After I’d critiqued and corrected almost everything about his scenes, he would mention a couple of thoughts about mine. His critiques were juvenile, and yet he was always able to ask questions that irked me. Questions I couldn’t answer. He would run through a number of thoughts and suggestions that would only make my screenplay more like the latest Transformers movie, and at the end, would ask me a question that no matter how hard I tried, could never answer. A question that would turn my story upside down.
But it didn’t matter — we were both emboldened writers, driven to write our souls out and discover the truths of the human condition. We would write for hours, usually getting distracted, but nevertheless, we would always end up with something interesting to say, and usually something else to think about.

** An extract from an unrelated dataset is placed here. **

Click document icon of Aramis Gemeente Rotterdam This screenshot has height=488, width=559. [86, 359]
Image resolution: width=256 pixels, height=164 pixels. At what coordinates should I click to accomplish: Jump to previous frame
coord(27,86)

A friend of mine who worked at a lit agency in LA passed along a number of unproduced scripts — Scripts that were on the Blacklist, unproduced, screenplays already in production being shot by top-notch directors. I passed them along to John, and we devoured them, at least four every week. We started to learn the ins and outs of screenplays in Hollywood. And the collection of our own stories grew and grew.
I was working on my own masterpiece — A pseudo-Blaxploitation film, a western set in urban Miami. Not many people got it, but once I finished it, it was going to be dynamite. I had no doubt.

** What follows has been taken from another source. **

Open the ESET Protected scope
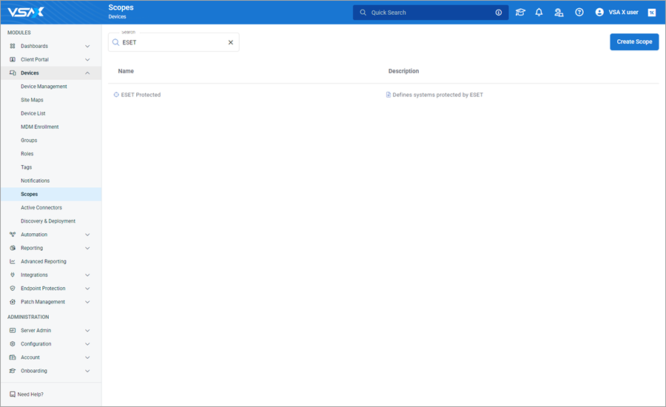The image size is (666, 407). 141,95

My computer was stolen, and that changed everything.
All the writing I’d done in the past year had been trashed, disappeared. Gone.
If the dick that stole my laptop had any idea what he’d done, he wouldn’t have done it. I didn’t even want my laptop back — I just wanted my stories back. Hours and hours of work, late nights, early mornings, caffeinated binges, all gone because someone wanted a laptop.

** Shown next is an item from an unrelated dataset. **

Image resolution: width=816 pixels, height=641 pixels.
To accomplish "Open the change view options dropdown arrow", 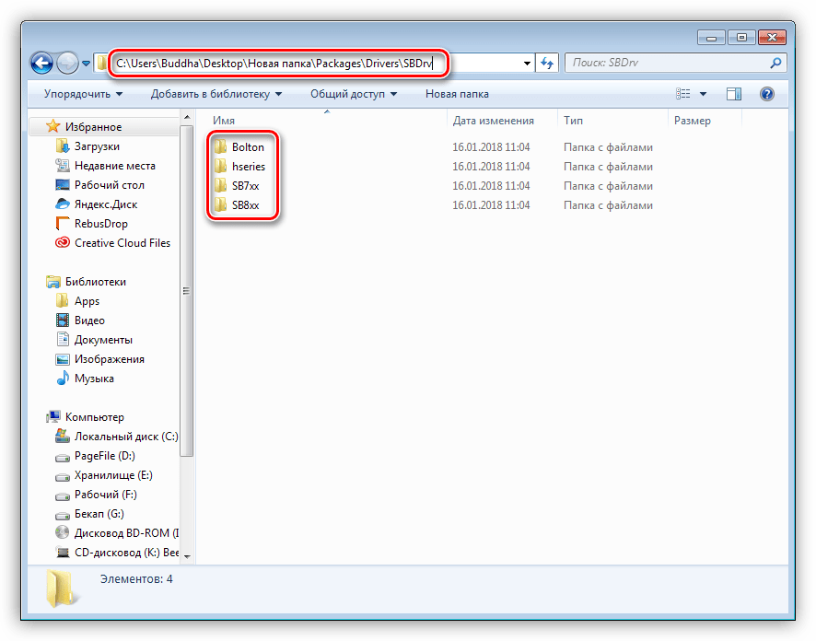I will pyautogui.click(x=704, y=94).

I dropped off for weeks. No writing. No contact. Until John called me. Somehow he’d found my home phone number. My dad answered when he called, and confusedly relayed to me that some guy named John from school had tried to reach me.
I got back in touch with John, but things had already changed.
I’d lost so much momentum. But that wasn’t the only thing.
It turns out that writing doesn’t pay the bills. The number of people that are paid to write screenplays for a living is about a dozen more than the number of people who are paid to skydive for a living.
I knew I didn’t want to stay. I knew I wanted to move on and try new things and challenge myself.
So I enlisted.
John and I kept on talking until the week that I bussed off to MEPS for processing. He was getting pretty close to finishing a new screenplay, and had asked me to critique it. I felt bad, because it was only a little bit better than the Transformers-drivel that he’d been spitting out a year ago. But his passion was inextinguishable.
We talked about the recent Sundance films, the latest screenplay that he’d read (which happened to be one that I forgot to read). We talked about the Superbowl and the weather.
I wished him luck in his screenplay, and he wished me luck in the Navy, and we parted ways.